A "four-wheel drive car" less than one billionth the length of an average SUV has been built and operated by researchers in the Netherlands and Switzerland. The molecular machine is about 1 nm long and uses electrons as fuel as it navigates across a copper surface. The tiny device could find use in nanometre-sized robotics or as tiny transporters that shift molecules around.
Constructed from a single molecule, the nano car sports four-wheel drive, with each "wheel" acting as a separate motor. It is able to travel in an almost straight line, across a copper surface. Instead of carrying its own battery, the car receives electricity from the tip of a scanning tunneling microscope, positioned above it. People who dismiss EVs because of their limited range, however, aren't likely to be impressed - the nano car requires a 500-millivolt charge once every half-revolution of its wheels.
The car doesn't carry its own fuel supply, but it's relatively easy to provide one. Provided that the temperature is kept at is 7K, there's enough energy in the system to provide the vibrational boost. That leaves the matter of the electrons. The authors fed these to the molecule using an scanning tunneling microscope tip. Placing it on a metal surface (in this case, copper) provided the electrons with some place to go afterwards.

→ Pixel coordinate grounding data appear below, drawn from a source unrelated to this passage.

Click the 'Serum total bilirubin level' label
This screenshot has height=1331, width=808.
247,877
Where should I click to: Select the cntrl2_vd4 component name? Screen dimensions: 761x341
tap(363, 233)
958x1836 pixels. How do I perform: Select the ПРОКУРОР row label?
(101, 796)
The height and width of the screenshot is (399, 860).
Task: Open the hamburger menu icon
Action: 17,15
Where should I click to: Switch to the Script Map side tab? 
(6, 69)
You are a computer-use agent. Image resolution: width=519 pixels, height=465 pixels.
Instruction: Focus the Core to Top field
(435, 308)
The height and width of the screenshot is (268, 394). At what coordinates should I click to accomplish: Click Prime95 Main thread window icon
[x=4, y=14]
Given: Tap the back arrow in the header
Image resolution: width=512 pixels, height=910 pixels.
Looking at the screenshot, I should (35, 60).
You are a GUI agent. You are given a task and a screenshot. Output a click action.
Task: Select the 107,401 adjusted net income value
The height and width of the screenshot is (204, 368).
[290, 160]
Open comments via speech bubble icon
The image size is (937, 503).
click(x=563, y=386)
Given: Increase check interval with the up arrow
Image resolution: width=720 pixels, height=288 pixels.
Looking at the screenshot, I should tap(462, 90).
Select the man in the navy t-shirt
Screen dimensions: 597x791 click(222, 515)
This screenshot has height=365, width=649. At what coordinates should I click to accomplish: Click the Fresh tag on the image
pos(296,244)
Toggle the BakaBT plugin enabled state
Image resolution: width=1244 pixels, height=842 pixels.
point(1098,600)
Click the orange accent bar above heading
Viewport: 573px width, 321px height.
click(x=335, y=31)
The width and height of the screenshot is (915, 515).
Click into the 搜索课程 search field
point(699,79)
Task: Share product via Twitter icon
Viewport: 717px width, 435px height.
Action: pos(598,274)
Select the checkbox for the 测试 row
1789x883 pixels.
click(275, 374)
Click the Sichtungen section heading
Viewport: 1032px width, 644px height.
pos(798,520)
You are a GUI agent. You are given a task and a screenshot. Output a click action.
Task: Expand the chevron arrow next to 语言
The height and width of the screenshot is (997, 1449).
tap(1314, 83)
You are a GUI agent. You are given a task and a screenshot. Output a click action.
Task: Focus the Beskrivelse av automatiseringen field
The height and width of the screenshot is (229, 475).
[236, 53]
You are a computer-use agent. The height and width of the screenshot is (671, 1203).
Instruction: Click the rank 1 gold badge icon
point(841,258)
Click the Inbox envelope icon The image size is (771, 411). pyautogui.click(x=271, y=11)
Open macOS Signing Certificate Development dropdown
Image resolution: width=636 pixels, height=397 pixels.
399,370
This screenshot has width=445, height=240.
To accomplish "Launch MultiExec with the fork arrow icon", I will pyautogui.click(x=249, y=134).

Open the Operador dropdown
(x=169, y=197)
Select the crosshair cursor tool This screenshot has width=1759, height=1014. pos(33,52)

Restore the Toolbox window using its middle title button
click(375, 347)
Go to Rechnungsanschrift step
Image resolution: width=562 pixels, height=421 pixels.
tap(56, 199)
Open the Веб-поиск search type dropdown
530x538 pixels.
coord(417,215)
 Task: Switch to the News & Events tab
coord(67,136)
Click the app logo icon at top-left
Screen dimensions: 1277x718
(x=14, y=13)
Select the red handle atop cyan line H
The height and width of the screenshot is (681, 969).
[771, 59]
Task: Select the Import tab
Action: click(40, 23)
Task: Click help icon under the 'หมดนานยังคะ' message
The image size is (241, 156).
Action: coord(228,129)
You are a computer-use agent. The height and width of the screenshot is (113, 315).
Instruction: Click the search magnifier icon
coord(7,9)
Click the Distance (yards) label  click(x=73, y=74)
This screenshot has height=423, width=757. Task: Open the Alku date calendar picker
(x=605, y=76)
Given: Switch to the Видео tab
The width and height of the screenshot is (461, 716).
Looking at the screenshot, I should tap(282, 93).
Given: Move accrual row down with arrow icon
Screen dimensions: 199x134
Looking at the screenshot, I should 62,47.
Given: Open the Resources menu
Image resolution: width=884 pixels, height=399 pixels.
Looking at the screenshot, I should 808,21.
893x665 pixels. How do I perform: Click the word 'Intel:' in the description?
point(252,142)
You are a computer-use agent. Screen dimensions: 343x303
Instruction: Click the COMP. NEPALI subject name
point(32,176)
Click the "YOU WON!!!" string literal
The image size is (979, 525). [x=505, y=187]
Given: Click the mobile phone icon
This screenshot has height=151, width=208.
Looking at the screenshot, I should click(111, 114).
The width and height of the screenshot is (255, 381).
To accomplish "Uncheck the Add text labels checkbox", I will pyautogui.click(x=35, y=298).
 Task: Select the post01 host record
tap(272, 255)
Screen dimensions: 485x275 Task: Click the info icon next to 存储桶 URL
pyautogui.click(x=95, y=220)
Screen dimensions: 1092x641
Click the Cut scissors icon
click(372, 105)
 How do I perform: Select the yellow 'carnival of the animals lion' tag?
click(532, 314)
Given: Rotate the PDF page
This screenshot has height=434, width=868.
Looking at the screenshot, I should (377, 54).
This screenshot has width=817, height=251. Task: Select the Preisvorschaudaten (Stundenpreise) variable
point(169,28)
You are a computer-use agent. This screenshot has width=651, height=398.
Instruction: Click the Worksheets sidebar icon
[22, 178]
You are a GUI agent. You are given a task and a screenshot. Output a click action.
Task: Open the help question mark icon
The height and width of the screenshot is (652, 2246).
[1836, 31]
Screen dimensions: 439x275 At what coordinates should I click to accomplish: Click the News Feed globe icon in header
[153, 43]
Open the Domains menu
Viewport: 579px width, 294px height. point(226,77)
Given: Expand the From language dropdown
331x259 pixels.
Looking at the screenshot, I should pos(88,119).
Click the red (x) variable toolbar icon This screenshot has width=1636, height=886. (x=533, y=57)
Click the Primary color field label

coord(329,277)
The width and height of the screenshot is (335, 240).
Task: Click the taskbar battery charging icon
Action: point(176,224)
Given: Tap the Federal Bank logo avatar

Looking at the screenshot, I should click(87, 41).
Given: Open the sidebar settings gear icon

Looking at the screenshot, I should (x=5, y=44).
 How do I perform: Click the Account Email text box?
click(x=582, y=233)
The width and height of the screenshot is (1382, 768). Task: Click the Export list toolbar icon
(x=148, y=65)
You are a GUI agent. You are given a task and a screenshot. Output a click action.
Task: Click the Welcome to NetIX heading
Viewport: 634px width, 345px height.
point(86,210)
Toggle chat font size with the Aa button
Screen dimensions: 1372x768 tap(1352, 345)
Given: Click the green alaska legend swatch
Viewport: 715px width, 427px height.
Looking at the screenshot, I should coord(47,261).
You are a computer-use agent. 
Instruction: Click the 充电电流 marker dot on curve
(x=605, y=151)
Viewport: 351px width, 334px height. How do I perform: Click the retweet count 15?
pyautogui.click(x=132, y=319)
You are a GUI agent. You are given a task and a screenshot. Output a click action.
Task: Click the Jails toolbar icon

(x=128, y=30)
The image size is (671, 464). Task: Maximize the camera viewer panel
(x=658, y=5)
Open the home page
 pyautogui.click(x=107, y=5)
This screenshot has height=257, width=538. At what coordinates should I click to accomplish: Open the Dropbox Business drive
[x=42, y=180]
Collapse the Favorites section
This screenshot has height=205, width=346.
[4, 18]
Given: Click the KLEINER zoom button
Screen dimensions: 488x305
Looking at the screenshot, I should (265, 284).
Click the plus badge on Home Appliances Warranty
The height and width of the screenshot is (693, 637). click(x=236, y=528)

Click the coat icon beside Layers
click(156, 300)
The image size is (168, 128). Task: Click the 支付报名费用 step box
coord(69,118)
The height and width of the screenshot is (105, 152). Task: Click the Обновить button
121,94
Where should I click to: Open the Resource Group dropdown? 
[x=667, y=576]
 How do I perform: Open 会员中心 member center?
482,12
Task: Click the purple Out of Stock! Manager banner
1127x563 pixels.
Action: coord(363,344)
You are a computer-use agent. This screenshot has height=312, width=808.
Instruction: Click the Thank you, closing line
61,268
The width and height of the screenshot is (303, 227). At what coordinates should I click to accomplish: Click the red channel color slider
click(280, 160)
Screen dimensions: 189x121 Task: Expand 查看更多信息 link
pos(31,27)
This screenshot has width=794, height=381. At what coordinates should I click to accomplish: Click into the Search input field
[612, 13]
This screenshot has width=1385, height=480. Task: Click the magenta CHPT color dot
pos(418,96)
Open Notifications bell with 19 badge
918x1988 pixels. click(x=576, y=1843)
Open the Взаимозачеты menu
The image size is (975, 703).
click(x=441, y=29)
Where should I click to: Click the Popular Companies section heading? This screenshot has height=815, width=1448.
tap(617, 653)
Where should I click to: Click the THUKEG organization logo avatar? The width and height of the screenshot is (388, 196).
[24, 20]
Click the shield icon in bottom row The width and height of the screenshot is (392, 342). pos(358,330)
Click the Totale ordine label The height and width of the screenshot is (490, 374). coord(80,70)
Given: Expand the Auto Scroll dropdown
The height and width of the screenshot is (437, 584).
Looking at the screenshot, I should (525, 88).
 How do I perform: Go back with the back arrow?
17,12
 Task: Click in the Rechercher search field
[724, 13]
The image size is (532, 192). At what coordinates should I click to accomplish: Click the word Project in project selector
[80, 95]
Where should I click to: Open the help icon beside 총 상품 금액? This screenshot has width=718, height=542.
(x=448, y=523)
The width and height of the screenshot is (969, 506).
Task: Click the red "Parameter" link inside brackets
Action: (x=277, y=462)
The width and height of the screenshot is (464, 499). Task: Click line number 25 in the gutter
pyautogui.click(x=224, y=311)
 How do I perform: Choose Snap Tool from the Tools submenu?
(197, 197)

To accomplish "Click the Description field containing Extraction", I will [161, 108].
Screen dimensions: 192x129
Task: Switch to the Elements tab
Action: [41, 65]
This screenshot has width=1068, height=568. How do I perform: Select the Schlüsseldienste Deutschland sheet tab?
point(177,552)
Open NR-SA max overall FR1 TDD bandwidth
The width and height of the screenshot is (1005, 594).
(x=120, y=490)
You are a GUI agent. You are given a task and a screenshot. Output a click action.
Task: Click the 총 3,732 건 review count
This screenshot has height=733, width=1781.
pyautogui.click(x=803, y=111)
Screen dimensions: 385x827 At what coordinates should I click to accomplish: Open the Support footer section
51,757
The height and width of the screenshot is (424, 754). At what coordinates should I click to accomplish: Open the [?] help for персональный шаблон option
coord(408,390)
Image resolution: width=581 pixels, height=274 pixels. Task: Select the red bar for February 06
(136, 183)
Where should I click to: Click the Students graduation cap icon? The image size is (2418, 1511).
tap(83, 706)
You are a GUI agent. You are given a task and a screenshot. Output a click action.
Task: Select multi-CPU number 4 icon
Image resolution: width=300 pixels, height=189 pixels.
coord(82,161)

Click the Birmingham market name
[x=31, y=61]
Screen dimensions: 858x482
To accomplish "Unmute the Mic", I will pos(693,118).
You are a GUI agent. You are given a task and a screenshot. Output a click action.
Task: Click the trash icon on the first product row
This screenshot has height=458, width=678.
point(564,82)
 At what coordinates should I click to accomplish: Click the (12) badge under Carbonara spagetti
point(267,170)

Remarkably, it all worked. The authors gave one of the molecules 10 pulses of electrons, and watched it relocate after each one, moving a total of six nanometers by the time the last was delivered. It didn't move in a straight line, however, as it appears that there are some instances where one or more of the wheels doesn't actually turn. That can cause the molecule to move a shorter distance or even veer off to the side.